# THE INPUT
----------------------------------------
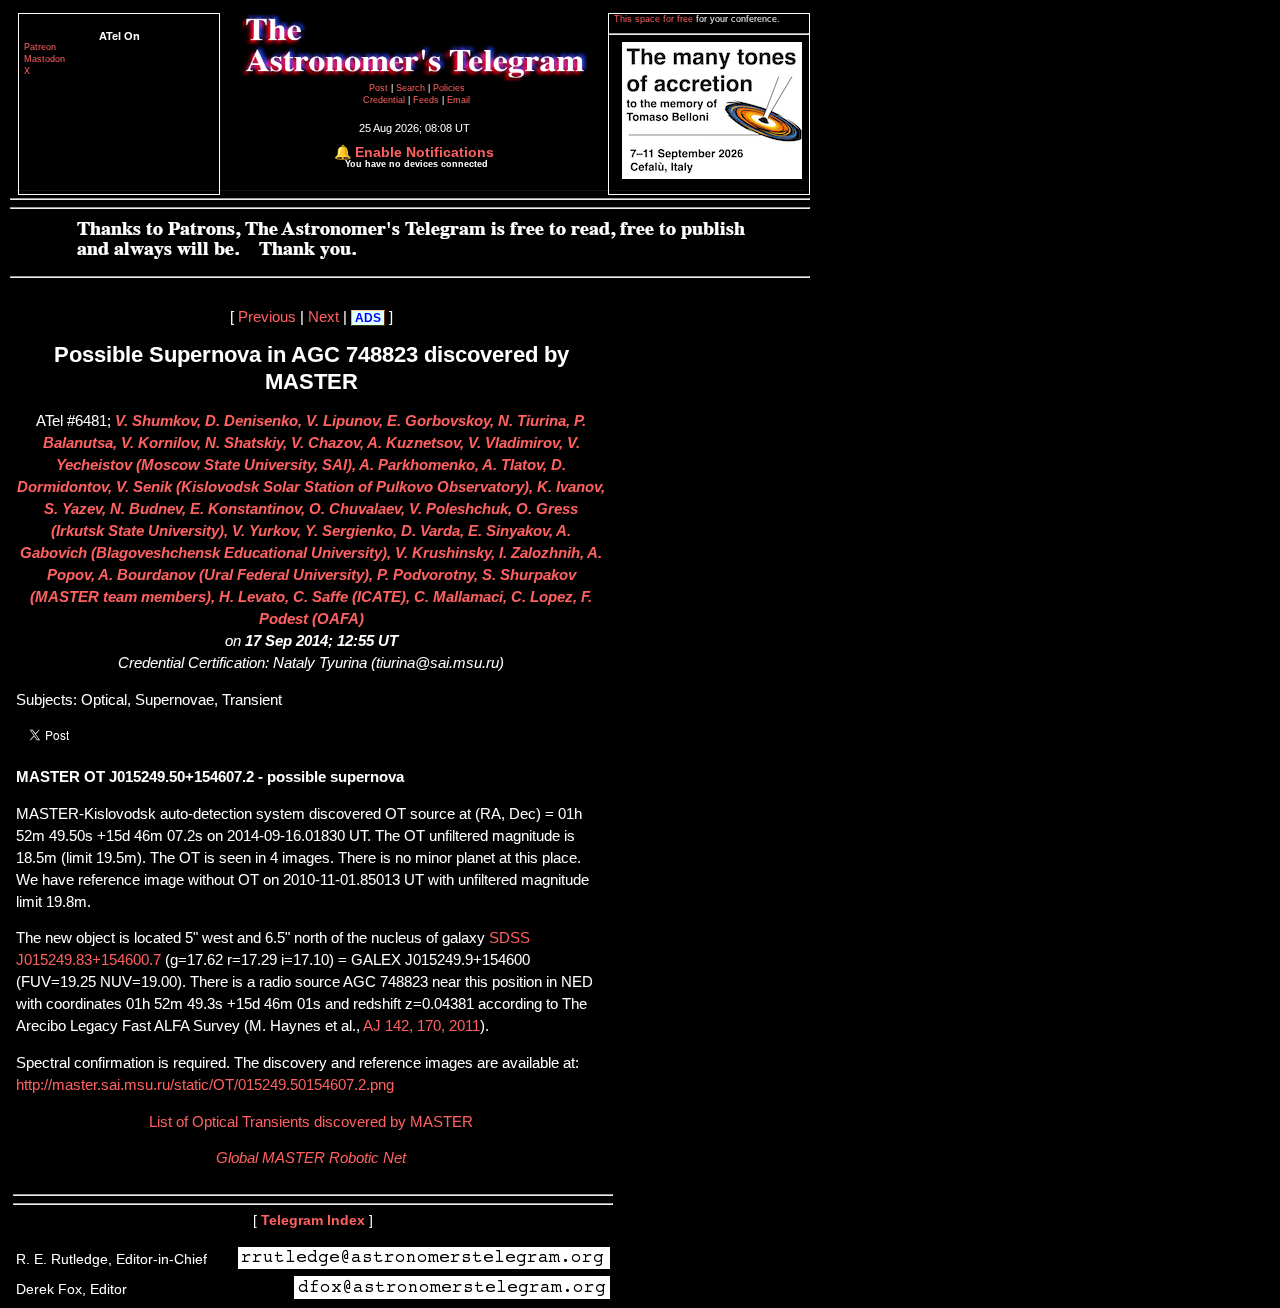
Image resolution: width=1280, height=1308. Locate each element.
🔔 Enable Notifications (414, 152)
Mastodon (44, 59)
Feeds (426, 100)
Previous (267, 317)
----------------------------------------
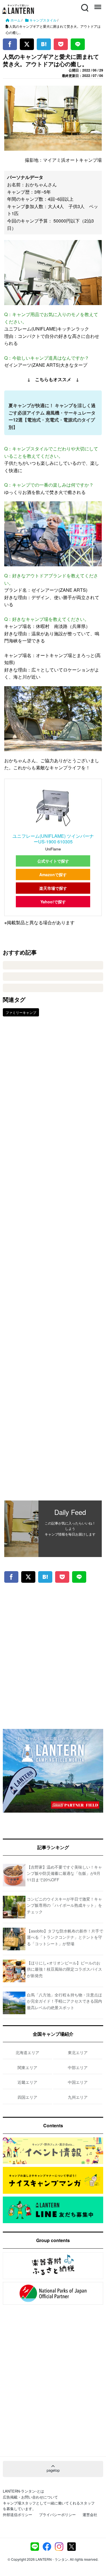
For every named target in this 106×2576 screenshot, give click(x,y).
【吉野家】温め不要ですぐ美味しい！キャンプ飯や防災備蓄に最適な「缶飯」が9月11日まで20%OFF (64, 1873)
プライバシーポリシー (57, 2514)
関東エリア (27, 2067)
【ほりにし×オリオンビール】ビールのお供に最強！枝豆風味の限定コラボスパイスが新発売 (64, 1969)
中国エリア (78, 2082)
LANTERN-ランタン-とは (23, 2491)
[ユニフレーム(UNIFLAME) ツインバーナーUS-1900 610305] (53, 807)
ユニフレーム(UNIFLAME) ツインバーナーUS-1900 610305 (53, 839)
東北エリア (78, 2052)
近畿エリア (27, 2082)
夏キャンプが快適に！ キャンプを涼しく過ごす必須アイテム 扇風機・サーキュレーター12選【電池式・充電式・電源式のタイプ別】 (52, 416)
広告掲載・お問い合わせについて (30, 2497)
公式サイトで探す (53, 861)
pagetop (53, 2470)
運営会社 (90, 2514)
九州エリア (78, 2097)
----------------------------------------
# DIRECTIONS
Where does the string "UNIFLAME" occur in the listing above? Return every line that contains it.

# EXPECTED OUTPUT
[ユニフレーム(UNIFLAME) ツインバーナーUS-1900 610305] (53, 807)
ユニフレーム(UNIFLAME) ツインバーナーUS-1900 610305 (53, 839)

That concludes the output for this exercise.